Oracle database on NFS – Failure scenario testing

This post will provide a simple test case for the efficacy of creating and using an Oracle database cluster using NFS storage. The basic configuration will be shown, as well as the test case scenarios and results.  A complete installation of an Oracle RAC environment will not be shown.

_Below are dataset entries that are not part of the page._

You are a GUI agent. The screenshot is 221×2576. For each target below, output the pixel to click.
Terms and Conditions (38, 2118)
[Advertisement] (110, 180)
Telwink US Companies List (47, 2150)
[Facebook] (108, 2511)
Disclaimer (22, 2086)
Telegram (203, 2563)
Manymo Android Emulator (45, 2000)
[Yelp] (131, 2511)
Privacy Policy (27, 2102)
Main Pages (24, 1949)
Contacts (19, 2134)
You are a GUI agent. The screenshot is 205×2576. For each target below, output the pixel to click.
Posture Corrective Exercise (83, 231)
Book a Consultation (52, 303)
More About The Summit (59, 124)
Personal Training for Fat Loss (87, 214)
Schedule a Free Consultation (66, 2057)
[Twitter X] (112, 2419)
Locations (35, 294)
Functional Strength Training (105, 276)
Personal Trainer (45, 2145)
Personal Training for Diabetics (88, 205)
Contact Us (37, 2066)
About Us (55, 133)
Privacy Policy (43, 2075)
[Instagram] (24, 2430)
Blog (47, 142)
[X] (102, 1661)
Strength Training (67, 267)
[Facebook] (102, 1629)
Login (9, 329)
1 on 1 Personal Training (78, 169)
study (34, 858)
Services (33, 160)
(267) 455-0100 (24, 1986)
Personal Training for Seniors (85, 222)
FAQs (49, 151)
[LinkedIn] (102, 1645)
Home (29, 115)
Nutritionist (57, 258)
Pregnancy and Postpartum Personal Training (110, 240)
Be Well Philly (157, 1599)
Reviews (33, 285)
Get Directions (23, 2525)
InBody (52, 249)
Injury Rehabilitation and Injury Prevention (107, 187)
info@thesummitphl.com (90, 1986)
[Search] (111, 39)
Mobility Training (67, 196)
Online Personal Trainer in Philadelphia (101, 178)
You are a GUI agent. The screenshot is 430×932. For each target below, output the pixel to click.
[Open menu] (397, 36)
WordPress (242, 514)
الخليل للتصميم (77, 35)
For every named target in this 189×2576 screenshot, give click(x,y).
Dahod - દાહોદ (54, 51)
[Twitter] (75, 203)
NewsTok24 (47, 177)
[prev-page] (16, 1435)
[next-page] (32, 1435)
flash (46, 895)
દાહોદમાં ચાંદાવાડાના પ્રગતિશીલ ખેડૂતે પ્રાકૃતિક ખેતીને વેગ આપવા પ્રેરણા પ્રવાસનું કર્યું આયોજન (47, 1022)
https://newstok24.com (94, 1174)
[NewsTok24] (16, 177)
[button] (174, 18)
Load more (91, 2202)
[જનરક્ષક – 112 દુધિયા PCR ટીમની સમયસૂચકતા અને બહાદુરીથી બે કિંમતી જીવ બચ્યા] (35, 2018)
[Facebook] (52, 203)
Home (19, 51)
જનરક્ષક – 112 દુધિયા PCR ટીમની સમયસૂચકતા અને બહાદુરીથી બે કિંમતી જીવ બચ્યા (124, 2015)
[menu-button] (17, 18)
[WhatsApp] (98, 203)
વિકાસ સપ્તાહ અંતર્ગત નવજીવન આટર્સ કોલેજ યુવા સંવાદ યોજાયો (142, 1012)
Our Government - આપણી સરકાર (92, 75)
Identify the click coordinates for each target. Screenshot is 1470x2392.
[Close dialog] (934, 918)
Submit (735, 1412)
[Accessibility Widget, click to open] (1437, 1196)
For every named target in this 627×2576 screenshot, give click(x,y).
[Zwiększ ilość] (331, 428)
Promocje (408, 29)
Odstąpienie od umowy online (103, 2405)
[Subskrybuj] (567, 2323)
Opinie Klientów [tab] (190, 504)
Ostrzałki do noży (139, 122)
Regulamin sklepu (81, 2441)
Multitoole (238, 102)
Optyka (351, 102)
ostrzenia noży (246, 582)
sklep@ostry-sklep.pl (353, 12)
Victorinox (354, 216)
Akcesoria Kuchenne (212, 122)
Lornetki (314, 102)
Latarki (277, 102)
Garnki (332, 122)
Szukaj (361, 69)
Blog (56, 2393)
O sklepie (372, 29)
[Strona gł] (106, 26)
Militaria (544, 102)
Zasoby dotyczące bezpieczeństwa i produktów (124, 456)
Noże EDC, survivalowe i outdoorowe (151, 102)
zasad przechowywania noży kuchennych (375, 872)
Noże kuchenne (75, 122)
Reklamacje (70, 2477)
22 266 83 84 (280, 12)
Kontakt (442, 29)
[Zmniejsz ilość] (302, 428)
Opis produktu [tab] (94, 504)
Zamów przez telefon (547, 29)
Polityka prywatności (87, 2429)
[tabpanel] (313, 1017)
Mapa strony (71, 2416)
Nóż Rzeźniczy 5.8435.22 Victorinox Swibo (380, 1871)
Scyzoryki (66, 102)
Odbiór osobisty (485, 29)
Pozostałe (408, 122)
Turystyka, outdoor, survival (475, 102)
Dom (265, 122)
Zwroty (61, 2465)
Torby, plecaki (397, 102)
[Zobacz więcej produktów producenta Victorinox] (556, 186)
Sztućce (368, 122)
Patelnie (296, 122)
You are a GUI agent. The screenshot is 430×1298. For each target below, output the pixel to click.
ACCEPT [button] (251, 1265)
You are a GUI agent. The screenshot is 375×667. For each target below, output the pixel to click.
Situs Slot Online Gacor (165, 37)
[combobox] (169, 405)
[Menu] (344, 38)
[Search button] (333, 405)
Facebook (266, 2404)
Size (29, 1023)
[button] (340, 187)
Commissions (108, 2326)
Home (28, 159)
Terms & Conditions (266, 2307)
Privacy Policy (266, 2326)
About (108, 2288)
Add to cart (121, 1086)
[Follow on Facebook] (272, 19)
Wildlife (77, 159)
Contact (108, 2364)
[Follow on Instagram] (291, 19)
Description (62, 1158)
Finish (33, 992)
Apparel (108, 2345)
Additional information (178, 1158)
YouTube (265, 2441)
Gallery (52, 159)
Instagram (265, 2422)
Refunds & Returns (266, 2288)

From a high level, the installation and configuration requires only the following:

Create NFS server
Create and export directory on NFS server
Create two Linux servers
Create cluster on linux servers using NFS filesystem for storage
Create database on cluster using NFS filesystem for storage

CONFIGURATION

All environments are virtualized, and consist of the following components:

Windows Server 2008 for Active Directory and DNS services
Centos 6.5 (2.6.32-431.el6.x86_64 kernel) for the following guests:
* rac01
* rac02
* nfs01

On each of the Linux guests, there is a separate network interface for the public IP, the private cluster communication IP, and the storage IP.  This more closely resembles production and allows us to test the failure of individual components.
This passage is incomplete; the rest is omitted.